Prove mean of predicted values in OLS regression is equal to the mean of original values

In OLS estimation, we can summarize response \(y\) as \[ y_i=\hat{y}_i+e_i \] where residual \(e_i\) is assumed to follow a normal distribution \(N(0,\sigma^2)\) \[ \sum e_i=\overline{e}=0 \] thereby, we have \[ \sum_{i=1}^ny_i=\sum_{i=1}^n(\hat{y}_i+e_i)\\ =\sum_{i=1}^n\hat{y}_i \]

1
2
3
4
5
6
7
8
9
10
11
12
13
14
15
16
17
18
19
20
21
22
23
24
25
26
27
28
> iris_model <- lm(Petal.Width~Sepal.Length+Sepal.Width+Petal.Length,data = iris)
> summary(iris_model)

Call:
lm(formula = Petal.Width ~ Sepal.Length + Sepal.Width + Petal.Length,
data = iris)

Residuals:
Min 1Q Median 3Q Max
-0.60959 -0.10134 -0.01089 0.09825 0.60685

Coefficients:
Estimate Std.

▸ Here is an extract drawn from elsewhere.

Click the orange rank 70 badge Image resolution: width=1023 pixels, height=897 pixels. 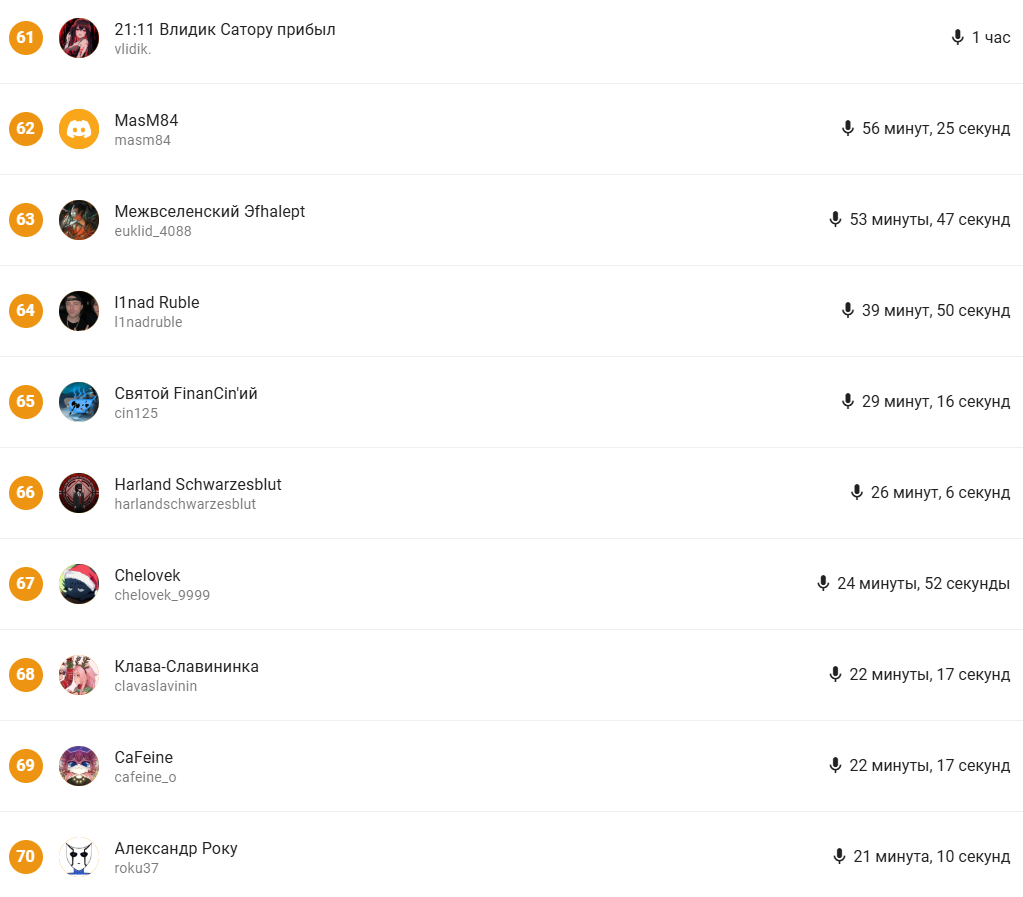25,857
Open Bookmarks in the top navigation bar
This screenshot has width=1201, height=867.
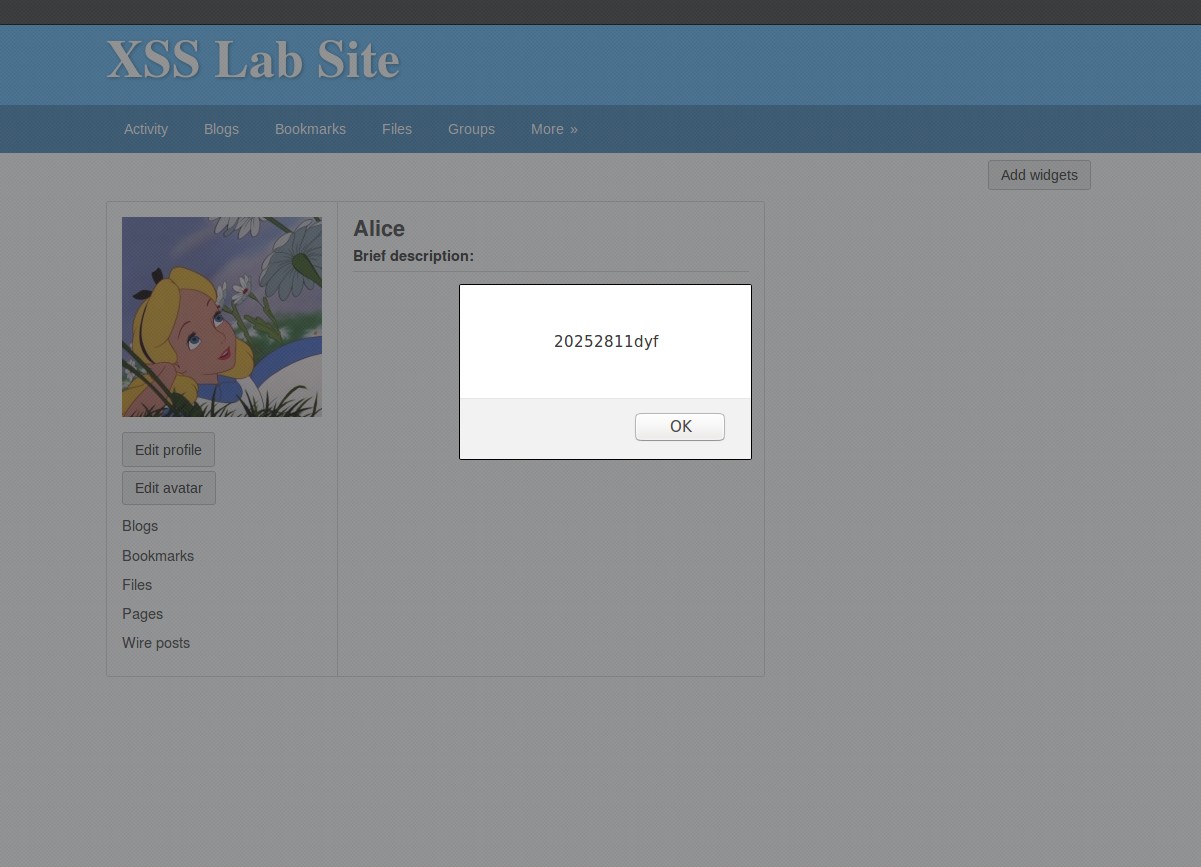pos(310,129)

Error t value Pr(>|t|)
(Intercept) -0.24031 0.17837 -1.347 0.18
Sepal.Length -0.20727 0.04751 -4.363 2.41e-05 ***
Sepal.Width 0.22283 0.04894 4.553 1.10e-05 ***
Petal.Length 0.52408 0.02449 21.399 < 2e-16 ***
---
Signif. codes: 0***0.001**0.01*0.05 ‘.’ 0.1 ‘ ’ 1

Residual standard error: 0.192 on 146 degrees of freedom
Multiple R-squared: 0.9379, Adjusted R-squared: 0.9366
F-statistic: 734.4 on 3 and 146 DF, p-value: < 2.2e-16

> mean(iris_model$fitted.values)
[1] 1.199333
> mean(iris$Petal.Width)
[1] 1.199333